Posted by Realsociology on March 5, 2012
This is a not-so-brief post on why I think Fashion is pointless – from a Buddhist point of view. It starts off with an allotment analogy but ends up with 6 reasons why I don’t like Fashion. (NB this first draft is quite abstract, I’ll jazz it up with a few pop. Culture references laters….)
Here we go……
When I go to my allotment I don’t tend to think too much about what I wear, other than to ensure suitable functionality for the tasks in hand. I just chuck on a pair of old walking trousers or traccy bottoms, combined with an out of shape T shirt and sweater – and of course my wellies – and off I trot.
Dressing for the allotment should be a model for dressing in wider society – because on the allotment, what you wear simply doesn’t matter, no one is in the slightest bit interested in judging you by your attire, and your outward appearance is almost completely irrelevant to your engagement with the land, the veg. and other people.
In fact, if you take a moment to reflect on it, what you wear is actually largely irrelevant to realising true happiness in the Buddhist sense of the word, where happiness is defined as realising a stable peace, or equanimity of mind.
Happiness in Buddhism requires one to walk the ‘Noble Eight Fold Path – and there is absolutely no reason why wearing basic, functional, even tatty, clothes, should prevent you from practising any of the following aspects of this path (narrowed down to 6 because of ease of analysis) –
- Reflecting, as you are now, on Buddhism and striving to know your ‘inner self’
- Acting with compassion towards other beings.
- Renouncing your attachment to particular things –
- Doing a worthwhile job – other than requiring certain clothes for functionality in some areas of work.
- Leading a routine life that avoids being too fussy and has too much emphasis on ‘picking and choosing’.
- Developing meditative awareness – other than requiring clothes of sufficient comfort and warmth.
No, there is no reason whatsoever, that you should be prevented from ‘walking the Buddhist path’ for lack of fancy clothes. In fact, where two aspects of the path are concerned – renunciation and trying to avoid being fussy through avoiding picking and choosing – giving up your desire for particular clothes and not worrying about what you wear would actually be positive steps towards their realisation.

■ Data section:
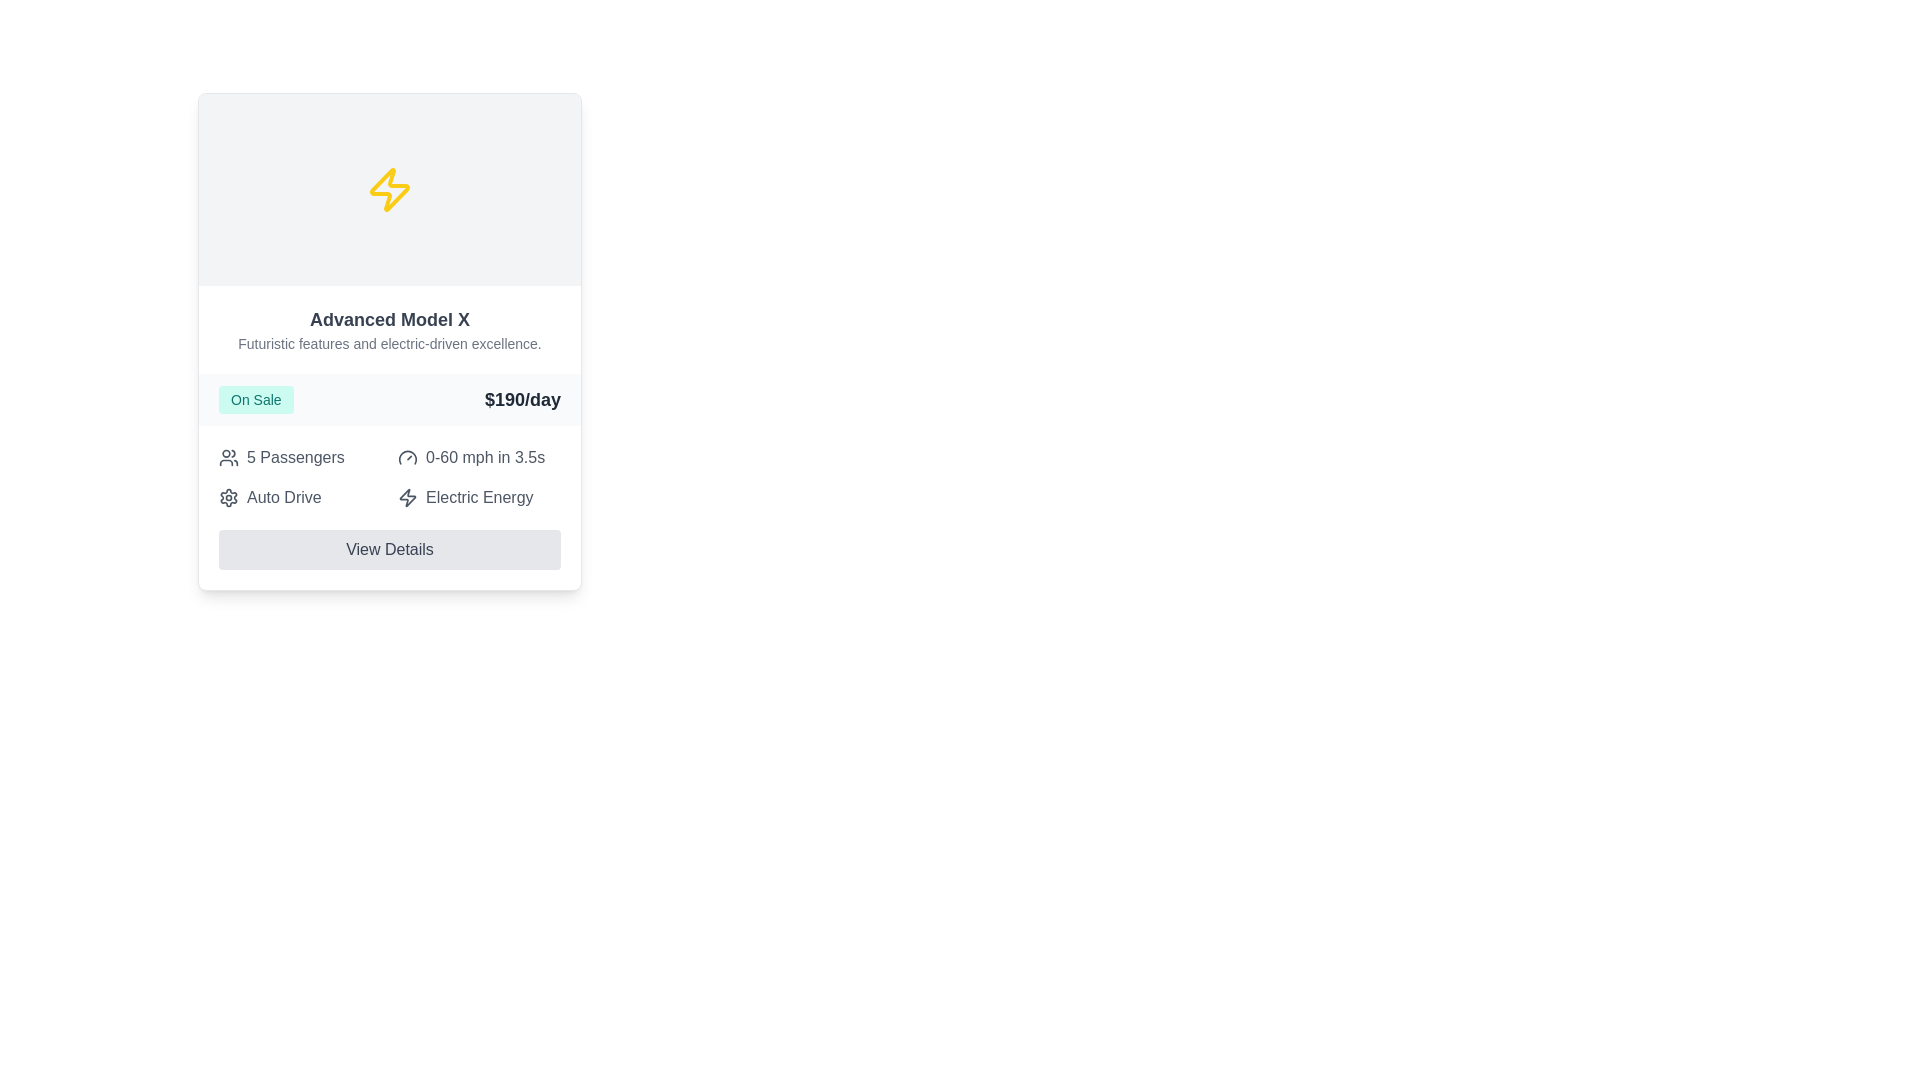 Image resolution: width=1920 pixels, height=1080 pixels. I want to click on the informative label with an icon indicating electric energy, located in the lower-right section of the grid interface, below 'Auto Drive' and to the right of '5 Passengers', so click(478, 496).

■ Tasks to perform:
1 > According to the fashion post, how is happiness defined in the Buddhist sense?
2 > Reproduce the passage of the fashion post starting at "Here we go……" and ending at "and other people.".

■ Answers for this exercise:
1 > As realizing a stable peace, or equanimity of mind.

2 >
Here we go……
When I go to my allotment I don’t tend to think too much about what I wear, other than to ensure suitable functionality for the tasks in hand. I just chuck on a pair of old walking trousers or traccy bottoms, combined with an out of shape T shirt and sweater – and of course my wellies – and off I trot.
Dressing for the allotment should be a model for dressing in wider society – because on the allotment, what you wear simply doesn’t matter, no one is in the slightest bit interested in judging you by your attire, and your outward appearance is almost completely irrelevant to your engagement with the land, the veg. and other people.